Data under study:

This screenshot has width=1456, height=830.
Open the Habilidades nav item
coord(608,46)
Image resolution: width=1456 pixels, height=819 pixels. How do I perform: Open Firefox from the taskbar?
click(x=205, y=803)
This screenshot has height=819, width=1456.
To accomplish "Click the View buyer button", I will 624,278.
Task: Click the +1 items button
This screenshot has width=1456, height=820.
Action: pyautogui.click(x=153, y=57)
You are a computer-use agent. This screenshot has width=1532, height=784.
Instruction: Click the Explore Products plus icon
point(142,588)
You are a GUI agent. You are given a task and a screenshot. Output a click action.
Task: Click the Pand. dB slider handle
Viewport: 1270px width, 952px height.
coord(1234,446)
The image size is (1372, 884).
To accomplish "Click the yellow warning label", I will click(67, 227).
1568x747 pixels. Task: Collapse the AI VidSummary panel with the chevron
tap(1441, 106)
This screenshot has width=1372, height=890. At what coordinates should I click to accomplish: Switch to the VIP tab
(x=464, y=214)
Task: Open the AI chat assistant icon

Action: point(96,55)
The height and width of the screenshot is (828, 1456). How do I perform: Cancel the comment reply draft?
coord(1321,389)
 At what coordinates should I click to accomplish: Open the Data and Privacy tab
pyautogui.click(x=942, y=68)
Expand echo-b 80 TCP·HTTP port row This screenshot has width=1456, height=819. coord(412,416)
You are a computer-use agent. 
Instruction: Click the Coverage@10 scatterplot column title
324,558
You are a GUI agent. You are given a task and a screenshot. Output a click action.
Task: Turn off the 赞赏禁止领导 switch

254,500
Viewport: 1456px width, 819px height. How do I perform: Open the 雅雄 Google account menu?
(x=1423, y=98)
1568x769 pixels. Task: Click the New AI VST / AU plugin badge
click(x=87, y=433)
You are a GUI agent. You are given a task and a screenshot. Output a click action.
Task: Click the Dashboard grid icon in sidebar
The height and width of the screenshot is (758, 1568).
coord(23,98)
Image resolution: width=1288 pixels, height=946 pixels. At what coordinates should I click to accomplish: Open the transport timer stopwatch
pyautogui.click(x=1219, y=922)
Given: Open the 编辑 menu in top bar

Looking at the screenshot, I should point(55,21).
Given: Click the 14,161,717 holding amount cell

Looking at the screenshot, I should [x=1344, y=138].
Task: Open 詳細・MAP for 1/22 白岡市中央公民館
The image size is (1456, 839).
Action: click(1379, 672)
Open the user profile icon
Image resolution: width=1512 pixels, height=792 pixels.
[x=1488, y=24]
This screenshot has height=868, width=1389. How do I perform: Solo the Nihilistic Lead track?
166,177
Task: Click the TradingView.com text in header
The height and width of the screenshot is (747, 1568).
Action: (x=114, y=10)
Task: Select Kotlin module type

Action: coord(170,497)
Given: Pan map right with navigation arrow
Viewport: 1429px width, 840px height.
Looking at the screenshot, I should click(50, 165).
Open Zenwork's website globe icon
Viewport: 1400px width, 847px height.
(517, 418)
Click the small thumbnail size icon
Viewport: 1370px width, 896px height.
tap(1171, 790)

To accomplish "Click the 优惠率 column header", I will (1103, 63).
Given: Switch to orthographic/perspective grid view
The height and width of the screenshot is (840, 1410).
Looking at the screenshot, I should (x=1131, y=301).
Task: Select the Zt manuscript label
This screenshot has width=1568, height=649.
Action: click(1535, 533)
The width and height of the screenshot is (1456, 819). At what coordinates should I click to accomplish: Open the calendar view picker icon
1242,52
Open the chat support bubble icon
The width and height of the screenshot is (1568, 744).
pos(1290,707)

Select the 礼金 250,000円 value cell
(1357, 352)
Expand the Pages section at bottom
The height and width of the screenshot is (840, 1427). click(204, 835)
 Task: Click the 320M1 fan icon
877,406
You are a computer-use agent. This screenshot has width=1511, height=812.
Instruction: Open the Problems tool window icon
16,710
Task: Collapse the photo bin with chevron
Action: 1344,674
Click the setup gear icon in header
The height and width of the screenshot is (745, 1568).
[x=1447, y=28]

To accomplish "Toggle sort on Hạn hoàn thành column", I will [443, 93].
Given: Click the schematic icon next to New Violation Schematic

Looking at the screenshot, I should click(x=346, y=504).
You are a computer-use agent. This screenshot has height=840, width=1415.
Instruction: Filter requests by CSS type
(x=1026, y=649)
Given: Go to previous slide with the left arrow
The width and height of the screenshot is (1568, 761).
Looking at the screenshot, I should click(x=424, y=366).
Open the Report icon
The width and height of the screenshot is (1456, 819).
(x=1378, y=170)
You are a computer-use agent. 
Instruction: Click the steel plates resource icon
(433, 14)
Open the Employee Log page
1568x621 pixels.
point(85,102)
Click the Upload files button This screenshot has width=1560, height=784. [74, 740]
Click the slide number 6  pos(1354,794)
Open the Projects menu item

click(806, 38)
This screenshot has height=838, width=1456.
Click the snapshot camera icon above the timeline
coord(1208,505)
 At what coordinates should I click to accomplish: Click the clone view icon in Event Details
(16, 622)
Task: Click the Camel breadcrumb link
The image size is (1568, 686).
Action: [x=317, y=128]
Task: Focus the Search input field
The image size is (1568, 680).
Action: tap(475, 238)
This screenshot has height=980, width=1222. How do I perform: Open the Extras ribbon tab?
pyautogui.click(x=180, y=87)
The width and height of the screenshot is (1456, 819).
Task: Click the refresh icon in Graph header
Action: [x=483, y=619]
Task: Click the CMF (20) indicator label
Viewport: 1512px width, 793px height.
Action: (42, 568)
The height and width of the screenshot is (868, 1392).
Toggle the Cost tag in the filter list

Activity: Review the material and copy each line in which the word "button" appears.

Output:
To accomplish "Click the View buyer button", I will 624,278.
Task: Click the +1 items button
Click the Upload files button This screenshot has width=1560, height=784. [74, 740]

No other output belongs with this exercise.